When European politicians led a demonstration through the streets of Madrid last week in the wake of the train bombings, there was one familiar face missing. Surely Tony Blair would not miss the opportunity to rub shoulders with other political leaders and to adopt his ‘people’s princess’ face of pouting lip and moist eyes?
The reason for his absence was simple: he was advised not to go, as he would have been jeered and hissed by Spaniards outraged by their country’s involvement in the invasion and occupation of Iraq. Television viewers in Britain were not told of the anger on the streets in Spain. I was in the Czech Republic and was able to compare coverage of the Madrid events by BBC News 24 and Sky with mainland European broadcasters. The difference in approach was revealing. While BBC and Sky toed the Spanish government line that the bomb blasts were almost certainly the work of ETA, the Basque separatist movement, European channels were questioning that view.

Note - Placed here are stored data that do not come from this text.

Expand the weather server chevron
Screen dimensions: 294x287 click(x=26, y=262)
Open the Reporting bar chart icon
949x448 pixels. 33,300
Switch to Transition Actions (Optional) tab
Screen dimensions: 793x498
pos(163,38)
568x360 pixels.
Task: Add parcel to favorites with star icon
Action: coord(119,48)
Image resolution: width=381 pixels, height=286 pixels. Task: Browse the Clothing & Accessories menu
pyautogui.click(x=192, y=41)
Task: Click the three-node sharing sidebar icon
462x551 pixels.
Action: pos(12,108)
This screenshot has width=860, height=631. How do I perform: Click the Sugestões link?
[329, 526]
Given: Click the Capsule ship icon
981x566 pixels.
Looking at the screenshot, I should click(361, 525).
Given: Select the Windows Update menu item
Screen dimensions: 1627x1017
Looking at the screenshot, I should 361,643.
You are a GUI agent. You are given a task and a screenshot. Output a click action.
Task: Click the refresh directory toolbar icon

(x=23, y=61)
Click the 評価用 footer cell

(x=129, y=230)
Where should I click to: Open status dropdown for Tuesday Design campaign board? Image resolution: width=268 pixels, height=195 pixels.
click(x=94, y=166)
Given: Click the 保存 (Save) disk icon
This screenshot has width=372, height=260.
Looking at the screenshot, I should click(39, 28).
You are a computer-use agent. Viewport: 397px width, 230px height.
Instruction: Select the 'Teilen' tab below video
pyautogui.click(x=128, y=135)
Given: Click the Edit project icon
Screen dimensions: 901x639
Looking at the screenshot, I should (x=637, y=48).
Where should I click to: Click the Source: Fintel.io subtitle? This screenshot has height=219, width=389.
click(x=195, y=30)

More importantly they carried out a rolling programme of ‘vox pops’-street interviews-that allowed Spaniards to vent their anger at a government cover-up. Speaker after speaker said the bomb blasts were a direct result of the right wing government’s support for the Bush-Blair invasion of Iraq.
It was only 48 hours after the blasts, when the anger of the Spanish people led to spontaneous demonstrations, that the British media was forced to cave in and report the truth on the streets.
But all the coverage from both British and mainland European channels failed to make the critical point that the invasions of Afghanistan and Iraq, and Bush and Blair’s ‘war on terrorism’, have not made the world safer. Amid a media frenzy over the weekend about impending terrorist attacks, only Robin Cook stated the blindingly obvious-there were no terrorists in Iraq before the invasion, now the country is full of them.
While media pundits and politicians vent their wrath at terrorists, they all fail to grasp what makes people, from the depths of their anger and despair, plant bombs on trains or strap them round their own bodies. When rich Western nations invade desperately poor countries and ransack them for their oil, people’s fury boils over into acts we may deplore but which we must attempt to understand.
When the Zionists in Israel build a metal barrier that prevents Palestinians from going to work, nurturing their tiny plots of land or visiting their families, people denied their basic human rights for half a century see no option but to resort to violence.
When people are holed up in the Guantanamo Bay concentration camp without charge or recourse to due legal process, is it any wonder that Arab and Muslim people feel a deep sense of grievance? It’s a feeling so deep in Britain that, according to a poll in Monday’s Guardian, New Labour has lost half its support among Muslim voters.
Until the problems of poverty and persecution, fuelled by the West’s lust for oil and profits, are tackled, there can be no end to violence. On Sunday a wonderful thing happened. The British media had predicted that the bomb attacks would aid the Popular Party in the Spanish general election. But the people, welling over with grief and disgust, said they were tired of being lied to.
They expressed their revulsion at the Popular Party’s support for the Iraq war by booting the right wing from power. Bush and Blair must have slept badly on Sunday night. Their time is coming, too.